§ Required action
List each line of the data in which the string "toolbar" appears.

§ Data records

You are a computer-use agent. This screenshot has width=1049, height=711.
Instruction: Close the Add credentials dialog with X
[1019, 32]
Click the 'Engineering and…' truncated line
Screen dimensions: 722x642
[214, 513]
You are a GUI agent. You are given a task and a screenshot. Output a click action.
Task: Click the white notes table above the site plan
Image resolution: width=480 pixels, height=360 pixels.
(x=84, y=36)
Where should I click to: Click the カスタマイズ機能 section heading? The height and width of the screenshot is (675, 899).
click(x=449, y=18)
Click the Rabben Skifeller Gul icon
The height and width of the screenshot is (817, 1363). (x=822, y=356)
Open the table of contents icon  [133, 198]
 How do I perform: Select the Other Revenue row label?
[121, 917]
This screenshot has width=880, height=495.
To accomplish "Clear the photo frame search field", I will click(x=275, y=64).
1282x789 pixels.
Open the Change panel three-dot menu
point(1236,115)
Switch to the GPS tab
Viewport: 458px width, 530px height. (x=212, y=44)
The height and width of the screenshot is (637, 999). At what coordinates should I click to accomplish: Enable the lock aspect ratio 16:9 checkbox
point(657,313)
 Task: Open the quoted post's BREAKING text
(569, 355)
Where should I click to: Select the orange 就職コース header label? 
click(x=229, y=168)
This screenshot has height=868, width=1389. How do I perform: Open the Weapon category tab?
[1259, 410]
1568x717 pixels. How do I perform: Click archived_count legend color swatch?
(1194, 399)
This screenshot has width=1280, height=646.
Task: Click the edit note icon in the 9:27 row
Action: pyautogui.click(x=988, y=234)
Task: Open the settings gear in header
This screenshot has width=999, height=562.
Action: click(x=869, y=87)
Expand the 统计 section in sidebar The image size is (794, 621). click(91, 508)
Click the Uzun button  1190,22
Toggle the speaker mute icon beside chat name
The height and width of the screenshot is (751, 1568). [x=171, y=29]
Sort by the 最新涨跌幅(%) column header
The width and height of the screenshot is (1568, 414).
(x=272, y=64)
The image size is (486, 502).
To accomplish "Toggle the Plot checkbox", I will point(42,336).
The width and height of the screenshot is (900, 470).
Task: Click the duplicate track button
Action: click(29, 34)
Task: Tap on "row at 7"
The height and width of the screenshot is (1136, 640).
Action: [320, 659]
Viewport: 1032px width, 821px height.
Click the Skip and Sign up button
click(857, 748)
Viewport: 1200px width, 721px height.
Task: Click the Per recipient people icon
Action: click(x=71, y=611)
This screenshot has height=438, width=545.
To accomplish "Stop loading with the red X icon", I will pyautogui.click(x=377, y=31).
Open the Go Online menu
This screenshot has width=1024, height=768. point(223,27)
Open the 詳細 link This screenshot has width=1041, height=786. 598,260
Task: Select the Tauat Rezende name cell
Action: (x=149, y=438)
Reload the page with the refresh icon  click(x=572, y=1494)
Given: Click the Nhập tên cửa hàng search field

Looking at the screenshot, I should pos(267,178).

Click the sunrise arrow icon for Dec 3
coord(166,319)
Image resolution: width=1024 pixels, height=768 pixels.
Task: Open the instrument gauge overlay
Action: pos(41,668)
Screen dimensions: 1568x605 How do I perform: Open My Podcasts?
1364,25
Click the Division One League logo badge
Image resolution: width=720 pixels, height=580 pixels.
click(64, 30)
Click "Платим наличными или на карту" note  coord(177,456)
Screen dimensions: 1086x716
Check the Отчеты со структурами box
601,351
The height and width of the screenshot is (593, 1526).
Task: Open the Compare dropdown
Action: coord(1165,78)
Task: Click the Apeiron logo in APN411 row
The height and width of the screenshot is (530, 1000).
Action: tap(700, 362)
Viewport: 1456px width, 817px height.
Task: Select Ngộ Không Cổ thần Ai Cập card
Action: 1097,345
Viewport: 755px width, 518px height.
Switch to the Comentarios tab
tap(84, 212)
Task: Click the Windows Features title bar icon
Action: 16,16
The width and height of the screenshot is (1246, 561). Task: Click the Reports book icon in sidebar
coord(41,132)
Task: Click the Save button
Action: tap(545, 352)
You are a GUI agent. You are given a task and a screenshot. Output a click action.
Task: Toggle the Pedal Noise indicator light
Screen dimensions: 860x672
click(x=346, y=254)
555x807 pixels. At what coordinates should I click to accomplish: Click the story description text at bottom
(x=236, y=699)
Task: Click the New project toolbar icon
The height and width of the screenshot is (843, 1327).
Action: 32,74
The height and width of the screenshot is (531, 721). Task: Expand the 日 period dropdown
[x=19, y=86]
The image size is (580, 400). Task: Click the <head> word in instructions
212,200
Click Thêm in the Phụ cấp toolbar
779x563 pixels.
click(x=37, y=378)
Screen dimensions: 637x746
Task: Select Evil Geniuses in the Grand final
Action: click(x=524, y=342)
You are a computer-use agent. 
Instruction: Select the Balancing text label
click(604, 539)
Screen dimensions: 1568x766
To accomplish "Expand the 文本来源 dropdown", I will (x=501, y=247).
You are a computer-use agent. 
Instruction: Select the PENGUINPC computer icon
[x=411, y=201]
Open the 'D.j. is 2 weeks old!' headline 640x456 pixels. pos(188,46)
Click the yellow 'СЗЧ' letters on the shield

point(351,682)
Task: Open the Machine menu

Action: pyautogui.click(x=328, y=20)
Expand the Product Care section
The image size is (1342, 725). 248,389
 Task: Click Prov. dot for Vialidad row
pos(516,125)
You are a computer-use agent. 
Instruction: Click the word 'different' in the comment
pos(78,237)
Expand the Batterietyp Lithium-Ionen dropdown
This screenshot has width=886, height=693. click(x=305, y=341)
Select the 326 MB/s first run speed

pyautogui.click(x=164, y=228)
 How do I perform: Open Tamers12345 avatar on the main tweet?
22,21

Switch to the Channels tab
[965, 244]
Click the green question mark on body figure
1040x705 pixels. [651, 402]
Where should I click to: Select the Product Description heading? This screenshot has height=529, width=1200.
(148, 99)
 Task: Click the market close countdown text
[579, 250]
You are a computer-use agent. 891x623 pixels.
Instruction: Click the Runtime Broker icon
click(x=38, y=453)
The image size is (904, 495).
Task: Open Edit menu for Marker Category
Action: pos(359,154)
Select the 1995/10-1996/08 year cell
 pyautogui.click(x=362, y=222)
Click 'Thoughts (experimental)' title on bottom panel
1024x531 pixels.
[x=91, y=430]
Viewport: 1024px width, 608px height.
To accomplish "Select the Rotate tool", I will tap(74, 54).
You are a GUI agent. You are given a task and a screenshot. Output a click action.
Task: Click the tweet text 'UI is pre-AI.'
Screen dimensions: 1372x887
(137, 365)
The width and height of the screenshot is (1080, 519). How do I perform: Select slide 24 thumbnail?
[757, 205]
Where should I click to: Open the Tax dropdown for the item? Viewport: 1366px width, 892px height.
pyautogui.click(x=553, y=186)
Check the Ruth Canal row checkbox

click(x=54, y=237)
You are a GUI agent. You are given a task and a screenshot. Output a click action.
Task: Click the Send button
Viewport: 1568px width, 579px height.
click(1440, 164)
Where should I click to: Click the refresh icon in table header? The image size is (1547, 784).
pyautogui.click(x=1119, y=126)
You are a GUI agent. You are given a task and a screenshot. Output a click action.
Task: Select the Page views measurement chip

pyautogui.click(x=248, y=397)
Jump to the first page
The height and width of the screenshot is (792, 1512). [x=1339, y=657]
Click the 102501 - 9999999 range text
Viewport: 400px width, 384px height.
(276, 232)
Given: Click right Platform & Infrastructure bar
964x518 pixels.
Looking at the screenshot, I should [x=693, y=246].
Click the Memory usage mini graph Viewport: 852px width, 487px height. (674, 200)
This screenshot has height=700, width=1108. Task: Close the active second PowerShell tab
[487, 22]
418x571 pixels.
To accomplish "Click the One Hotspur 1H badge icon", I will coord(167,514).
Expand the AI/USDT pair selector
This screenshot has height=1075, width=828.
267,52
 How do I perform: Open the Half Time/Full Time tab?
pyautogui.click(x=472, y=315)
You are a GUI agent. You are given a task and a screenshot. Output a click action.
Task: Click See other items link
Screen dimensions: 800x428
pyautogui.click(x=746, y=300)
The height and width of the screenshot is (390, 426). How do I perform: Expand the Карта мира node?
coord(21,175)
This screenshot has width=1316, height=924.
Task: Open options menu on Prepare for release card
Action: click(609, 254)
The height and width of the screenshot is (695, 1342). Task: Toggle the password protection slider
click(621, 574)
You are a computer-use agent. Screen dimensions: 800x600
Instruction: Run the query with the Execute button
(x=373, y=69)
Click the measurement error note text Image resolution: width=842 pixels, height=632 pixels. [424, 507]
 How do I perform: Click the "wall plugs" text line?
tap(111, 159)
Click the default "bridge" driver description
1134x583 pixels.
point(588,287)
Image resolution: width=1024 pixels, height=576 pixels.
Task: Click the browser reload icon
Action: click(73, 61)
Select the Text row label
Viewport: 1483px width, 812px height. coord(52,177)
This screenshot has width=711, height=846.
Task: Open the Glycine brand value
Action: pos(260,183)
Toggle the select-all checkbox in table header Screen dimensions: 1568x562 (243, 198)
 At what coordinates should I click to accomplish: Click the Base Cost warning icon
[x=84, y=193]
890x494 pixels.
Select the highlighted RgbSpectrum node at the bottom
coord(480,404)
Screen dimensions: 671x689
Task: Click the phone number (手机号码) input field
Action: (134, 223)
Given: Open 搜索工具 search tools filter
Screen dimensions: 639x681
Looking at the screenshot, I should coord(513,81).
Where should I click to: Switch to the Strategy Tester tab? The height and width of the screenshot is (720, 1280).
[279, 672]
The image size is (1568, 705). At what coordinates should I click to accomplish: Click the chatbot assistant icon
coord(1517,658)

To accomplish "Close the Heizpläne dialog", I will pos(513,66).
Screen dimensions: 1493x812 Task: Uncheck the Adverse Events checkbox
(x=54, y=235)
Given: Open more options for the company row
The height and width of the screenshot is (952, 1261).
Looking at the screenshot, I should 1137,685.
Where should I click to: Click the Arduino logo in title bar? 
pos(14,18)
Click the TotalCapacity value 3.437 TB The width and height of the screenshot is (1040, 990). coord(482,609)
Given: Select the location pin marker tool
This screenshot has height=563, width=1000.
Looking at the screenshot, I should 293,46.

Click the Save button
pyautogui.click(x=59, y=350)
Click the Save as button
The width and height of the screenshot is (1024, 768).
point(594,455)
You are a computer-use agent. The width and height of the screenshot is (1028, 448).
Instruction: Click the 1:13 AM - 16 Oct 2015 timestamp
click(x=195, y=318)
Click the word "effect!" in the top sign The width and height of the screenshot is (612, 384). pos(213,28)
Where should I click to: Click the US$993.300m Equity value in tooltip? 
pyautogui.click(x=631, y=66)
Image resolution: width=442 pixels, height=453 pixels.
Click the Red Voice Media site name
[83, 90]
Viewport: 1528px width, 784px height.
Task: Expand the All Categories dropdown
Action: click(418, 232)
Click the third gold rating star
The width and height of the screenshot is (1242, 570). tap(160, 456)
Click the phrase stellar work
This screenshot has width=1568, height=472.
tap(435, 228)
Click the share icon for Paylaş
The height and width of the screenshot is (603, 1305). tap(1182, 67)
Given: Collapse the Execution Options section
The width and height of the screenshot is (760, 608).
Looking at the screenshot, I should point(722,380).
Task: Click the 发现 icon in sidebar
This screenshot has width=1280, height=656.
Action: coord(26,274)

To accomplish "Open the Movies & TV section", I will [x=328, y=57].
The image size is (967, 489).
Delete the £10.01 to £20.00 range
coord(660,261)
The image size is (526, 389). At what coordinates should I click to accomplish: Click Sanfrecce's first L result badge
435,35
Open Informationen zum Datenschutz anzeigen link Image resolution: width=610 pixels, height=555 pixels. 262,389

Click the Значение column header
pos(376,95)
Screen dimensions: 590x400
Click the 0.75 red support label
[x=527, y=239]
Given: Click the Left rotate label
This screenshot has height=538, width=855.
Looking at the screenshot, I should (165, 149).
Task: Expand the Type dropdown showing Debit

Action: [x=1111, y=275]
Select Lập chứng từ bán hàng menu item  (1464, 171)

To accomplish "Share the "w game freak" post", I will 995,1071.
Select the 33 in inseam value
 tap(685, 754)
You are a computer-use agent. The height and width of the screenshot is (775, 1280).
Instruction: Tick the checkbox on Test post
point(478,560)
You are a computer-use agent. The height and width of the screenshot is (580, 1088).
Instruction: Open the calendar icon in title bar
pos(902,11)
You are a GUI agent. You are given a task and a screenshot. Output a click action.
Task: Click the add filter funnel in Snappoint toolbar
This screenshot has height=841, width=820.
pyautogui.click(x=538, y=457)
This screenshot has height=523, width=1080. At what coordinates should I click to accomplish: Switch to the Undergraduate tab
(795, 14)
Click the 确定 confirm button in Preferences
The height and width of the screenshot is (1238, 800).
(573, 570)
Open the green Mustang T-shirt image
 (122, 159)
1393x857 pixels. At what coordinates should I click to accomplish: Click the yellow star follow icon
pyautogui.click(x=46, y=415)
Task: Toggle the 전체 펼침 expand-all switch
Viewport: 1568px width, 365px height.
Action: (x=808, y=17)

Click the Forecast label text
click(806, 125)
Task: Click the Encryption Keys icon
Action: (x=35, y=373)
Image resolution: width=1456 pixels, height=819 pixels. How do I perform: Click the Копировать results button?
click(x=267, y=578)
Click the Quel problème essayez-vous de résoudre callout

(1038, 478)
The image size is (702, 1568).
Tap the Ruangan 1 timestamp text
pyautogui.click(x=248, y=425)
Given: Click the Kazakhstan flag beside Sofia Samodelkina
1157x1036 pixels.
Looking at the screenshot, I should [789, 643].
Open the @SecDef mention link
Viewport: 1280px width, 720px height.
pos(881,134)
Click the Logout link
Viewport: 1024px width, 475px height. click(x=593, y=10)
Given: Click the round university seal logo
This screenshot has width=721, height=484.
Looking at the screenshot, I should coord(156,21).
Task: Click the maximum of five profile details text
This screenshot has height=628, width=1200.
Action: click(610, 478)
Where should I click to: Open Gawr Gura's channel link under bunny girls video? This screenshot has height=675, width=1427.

§ Answer space
Task: Click the New project toolbar icon
Click Thêm in the Phụ cấp toolbar
Task: Click the add filter funnel in Snappoint toolbar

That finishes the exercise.